PlGF-mRNA und –Protein wurden in vitro in Keratinozyten vermehrt gebildet nach Behandlung mit Entzündungszytokinen wie transforming growth factor α (TGFα), transforming growth factor β (TGFβ), Interleukin 6 (IL-6) und endothelial growth factor (EGF) [86]. Bisher konnte noch kein mechanistischer Zusammenhang zwischen den reduzierten PlGF-Werten und der Entstehung der PE gezeigt werden, sodass PlGF in Zusammenschau mit sFlt-1 zunächst als Prädiktionsparameter für das Entwickeln einer PE im Verlauf der Schwangerschaft vorgeschlagen wurde [1]. Besondere Bedeutung hat PlGF bei IUGR mit und ohne PE. Die early-onset-Variante der PE geht häufig mit einer Wachstumsretardierung des Fetus einher (siehe Kapitel 1.3.2). In diesen Fällen ist die PlGF-Konzentration noch niedriger als bei PE ohne IUGR [50]. Man geht daher bei PlGF von einem Marker für die plazentare Funktion aus (siehe Abbildung 1.7).

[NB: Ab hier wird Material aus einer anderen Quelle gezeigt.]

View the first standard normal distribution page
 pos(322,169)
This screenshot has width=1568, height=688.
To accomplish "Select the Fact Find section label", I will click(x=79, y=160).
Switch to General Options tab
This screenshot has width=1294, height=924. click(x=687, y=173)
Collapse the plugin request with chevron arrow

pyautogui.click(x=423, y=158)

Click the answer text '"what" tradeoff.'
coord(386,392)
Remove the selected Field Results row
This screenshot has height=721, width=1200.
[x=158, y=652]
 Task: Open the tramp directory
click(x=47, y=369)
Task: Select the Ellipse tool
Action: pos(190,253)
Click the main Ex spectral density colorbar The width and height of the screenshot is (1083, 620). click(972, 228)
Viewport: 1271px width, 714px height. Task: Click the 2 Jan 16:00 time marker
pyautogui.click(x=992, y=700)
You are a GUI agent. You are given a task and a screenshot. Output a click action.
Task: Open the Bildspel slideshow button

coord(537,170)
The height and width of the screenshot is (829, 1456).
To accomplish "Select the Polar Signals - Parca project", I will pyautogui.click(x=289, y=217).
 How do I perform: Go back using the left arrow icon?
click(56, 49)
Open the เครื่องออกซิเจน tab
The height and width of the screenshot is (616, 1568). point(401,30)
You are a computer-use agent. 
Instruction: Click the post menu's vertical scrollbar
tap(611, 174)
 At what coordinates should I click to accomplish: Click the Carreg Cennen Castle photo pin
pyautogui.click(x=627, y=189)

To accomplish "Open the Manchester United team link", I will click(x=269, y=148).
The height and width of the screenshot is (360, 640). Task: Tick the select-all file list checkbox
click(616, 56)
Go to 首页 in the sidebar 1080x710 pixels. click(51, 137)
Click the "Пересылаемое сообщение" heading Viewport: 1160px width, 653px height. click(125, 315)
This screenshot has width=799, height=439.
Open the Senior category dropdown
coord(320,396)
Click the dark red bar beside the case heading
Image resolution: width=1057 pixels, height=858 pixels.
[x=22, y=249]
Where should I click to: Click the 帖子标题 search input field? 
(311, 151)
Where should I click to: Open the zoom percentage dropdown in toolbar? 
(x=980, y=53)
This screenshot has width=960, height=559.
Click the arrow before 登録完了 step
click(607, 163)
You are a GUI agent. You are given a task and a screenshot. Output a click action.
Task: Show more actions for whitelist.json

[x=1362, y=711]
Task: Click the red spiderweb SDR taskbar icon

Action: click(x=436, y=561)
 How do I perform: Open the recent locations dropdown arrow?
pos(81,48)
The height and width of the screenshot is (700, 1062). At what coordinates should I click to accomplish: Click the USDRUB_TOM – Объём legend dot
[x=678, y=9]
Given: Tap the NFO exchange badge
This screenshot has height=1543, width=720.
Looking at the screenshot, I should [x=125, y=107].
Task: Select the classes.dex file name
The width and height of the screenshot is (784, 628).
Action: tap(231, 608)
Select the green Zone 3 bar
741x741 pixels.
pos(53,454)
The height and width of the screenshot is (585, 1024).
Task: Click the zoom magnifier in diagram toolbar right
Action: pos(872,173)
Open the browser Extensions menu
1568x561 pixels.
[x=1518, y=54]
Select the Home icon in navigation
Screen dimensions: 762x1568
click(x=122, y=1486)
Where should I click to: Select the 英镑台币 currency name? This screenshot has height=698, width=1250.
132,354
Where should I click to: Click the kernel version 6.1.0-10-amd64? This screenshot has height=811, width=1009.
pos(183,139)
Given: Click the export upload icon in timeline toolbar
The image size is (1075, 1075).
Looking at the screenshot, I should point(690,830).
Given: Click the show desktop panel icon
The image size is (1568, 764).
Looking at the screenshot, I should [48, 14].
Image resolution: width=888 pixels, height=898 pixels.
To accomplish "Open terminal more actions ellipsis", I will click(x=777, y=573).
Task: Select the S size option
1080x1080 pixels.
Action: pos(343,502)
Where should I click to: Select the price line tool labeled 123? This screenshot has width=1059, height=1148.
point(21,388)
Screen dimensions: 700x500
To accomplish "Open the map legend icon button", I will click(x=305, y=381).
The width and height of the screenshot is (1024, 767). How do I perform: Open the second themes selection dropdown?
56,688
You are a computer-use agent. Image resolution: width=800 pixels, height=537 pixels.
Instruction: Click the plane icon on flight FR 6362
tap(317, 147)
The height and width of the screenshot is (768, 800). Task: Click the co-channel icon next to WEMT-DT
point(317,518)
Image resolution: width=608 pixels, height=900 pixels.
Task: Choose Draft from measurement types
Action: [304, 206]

Abbildung 1.9: PlGF induziert direkt und indirekt proangiogenetische Signale, modifiziert nach Fischer et al [5], gedruckt mit Genehmigung des Urhebers

a: PlGF bindet anstelle von VEGF an sFlt-1 und Flt-1, sodass VEGF via Flk1 (KDR) proangiogenetische Signale vermitteln kann. b: PlGF induziert proangiogenetische Signale über die direkte Bindung an Flt-1.